The data:
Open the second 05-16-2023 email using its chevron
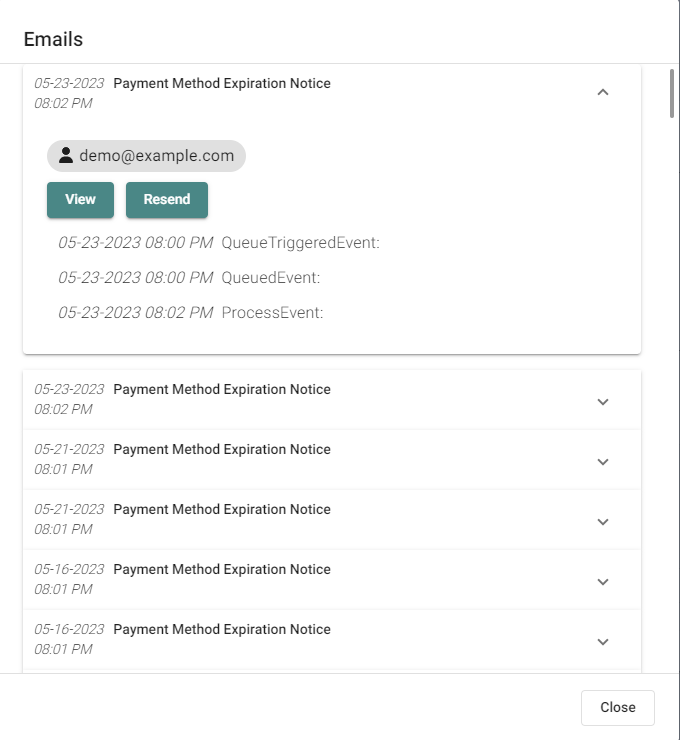Image resolution: width=680 pixels, height=740 pixels. click(x=602, y=642)
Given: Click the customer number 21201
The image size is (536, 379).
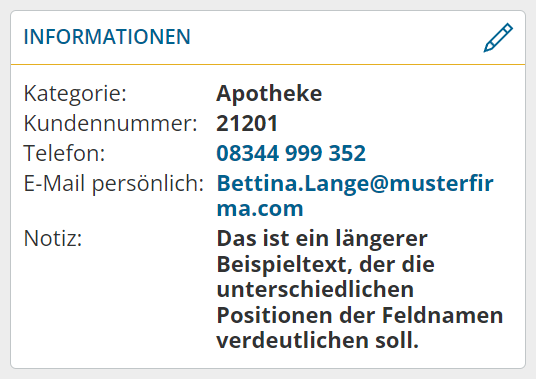Looking at the screenshot, I should pos(247,123).
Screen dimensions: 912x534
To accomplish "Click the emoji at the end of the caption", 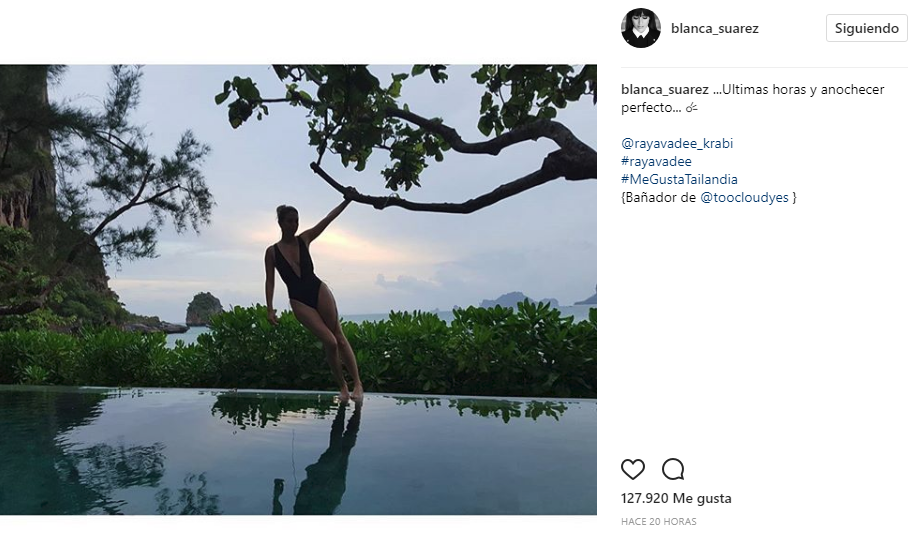I will tap(692, 107).

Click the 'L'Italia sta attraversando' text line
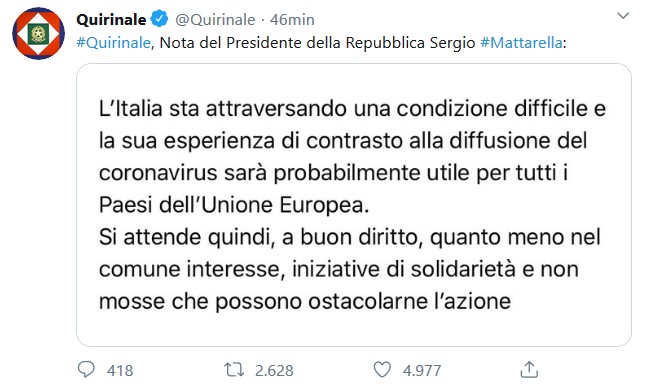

Problem requirements:
Please give again the entries word for word, starting at the first line and ending with the line that contains "Screen dimensions: 912x534"; include both of those lines but none of the pictures.

Output for this exercise:
Open the second 05-16-2023 email using its chevron
Image resolution: width=680 pixels, height=740 pixels. click(x=602, y=642)
Given: Click the customer number 21201
The image size is (536, 379).
Looking at the screenshot, I should pos(247,123).
Screen dimensions: 912x534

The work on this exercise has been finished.